Adaptability, Alignment and AI Will Define CFO Role in Future

The macro landscape continues to undergo significant transformations.

And these ebbs and flows and evolutions don’t happen in a vacuum — they increasingly impact the responsibilities of enterprise leaders, particularly the finance teams tasked with serving as the financial steward — and, increasingly, as a strategic corporate architect — of their organizations. 

“The job has become a little more strategic partner to the CEO,” Lisa Mogensenchief financial officer at RiskOptics tells PYMNTS for the series, “A Day in the Life of a CFO.”

“In this environment, rapid decision making is a must, it’s the new normal. And with that, there’s generally a level of financial have backup that is required, which is where the CFO comes in to provide support for data-driven decisions,” Mogensen explained, highlighting the increasing emphasis on cash management, customer-centric strategies, and the ever-evolving tech stack.

Historically focused on reporting, CFOs now find themselves deeply involved in collecting, analyzing and predicting financial data.

The importance of digital fluency has surged, added Mogensen, with CFOs extending their influence beyond finance into marketing, sales and product implementations.
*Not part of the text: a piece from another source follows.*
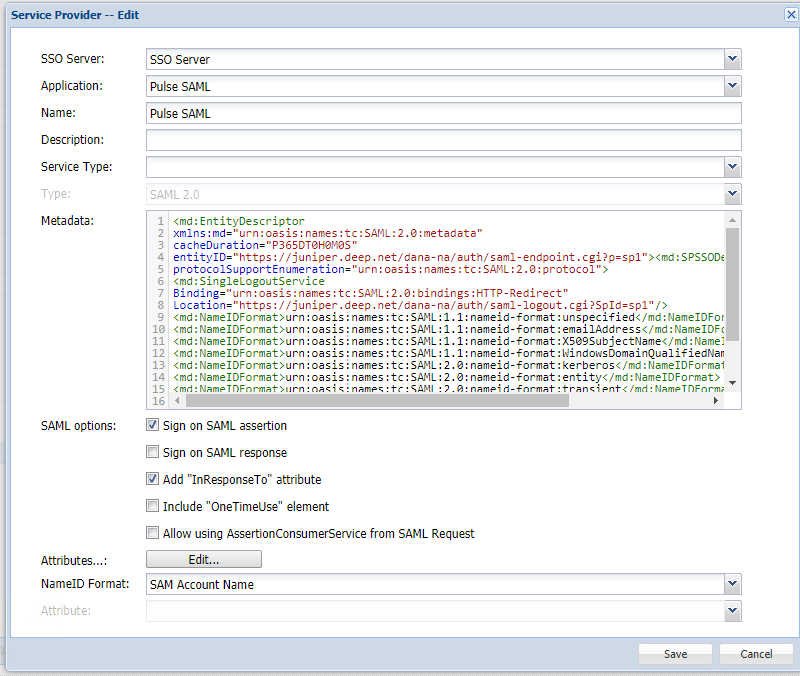The width and height of the screenshot is (800, 676).
Task: Expand the Application dropdown list
Action: click(733, 87)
The heightened focus on customer needs has led to a more profound understanding of accounts receivable portfolios, enabling quicker identification of trends and risks.                        

The Shifting Landscape of Financial Leadership

The CFO’s responsibilities now include navigating the complexities of a virtual world, ensuring seamless operations, and maintaining a heightened focus on profitability and cash management.

“I think the COVID era transformations are here to stay,” said Mogensen, noting that while the absence of geographical restrictions on talent has its benefits, the CFO’s role has expanded to encompass communication and fostering the human element, compensating for the absence of traditional office environments.

“Three things have become even more important: cash, return on investment, and runway if you’re not yet profitable,” she added. “And the challenges are having the right talent, cutting the right costs, improving our forecasting indefinitely, and monitoring profitability.”

That’s why Mogensen’s advice for other CFOs is to “watch your investments closely, and that includes investments in people, technology and the business more generally. Now is definitely not the time for speculation…keep your eye on the ball and watch what’s happening.”

The Impact of Digital Tools and Technological Innovations

In a world where the only constant is change, CFOs need to embrace adaptability and strategic foresight, frequently with the help of new technologies and other digital innovations.

“Technology is invaluable if implemented and configured correctly, freeing up time for more strategic, diagnostic and solution-oriented work,” Mogensen said.

Still, that doesn’t change the fact that tightening belts is essential — and CFOs need to scrutinize each component of their tech stack, assessing each layer’s necessity and impact on their company’s objectives, she said.

Artificial intelligence (AI), in particular, is a “time saver,” Mogensen added, while cautioning that responsible governance around the technology is critical to leveraging its capabilities, particularly within the finance office.

“You need to read and edit [what AI produces], but it is a great first start and saves a lot of time, particularly in things like contract management reviews,” she said, explaining that AI can actually help with working capital management by “determining an individual customer’s payment pattern, average collection period, and help you build up your forecast” which would be a huge lift — and nigh impossible, manually — for businesses with thousands of customers.

“But as CFO, we are stewards of the governance, metrics, data and reporting around AI. Finance is more of a gatekeeper than they ever were in the past, and it’s critical to make sure that the data’s pulled from the right source, the information is accurate, the information is clean, the right users have the right access to the right information,” Mogensen explained. “Effective automation leads to efficiency, which hopefully leads to increasing accuracy and profitability.”

Embracing a future where technology evolves rapidly and its deployment is necessary to navigate the complexities of modern finance, Mogensen highlighted that “it’s really about two things: accuracy and efficiency.”

Looking to the future, she predicted a continued partnership between CFOs and CEOs, with technology, particularly AI, playing an increasingly prominent role in automating repetitive tasks and allowing more time for senior leaders to partner and strategize.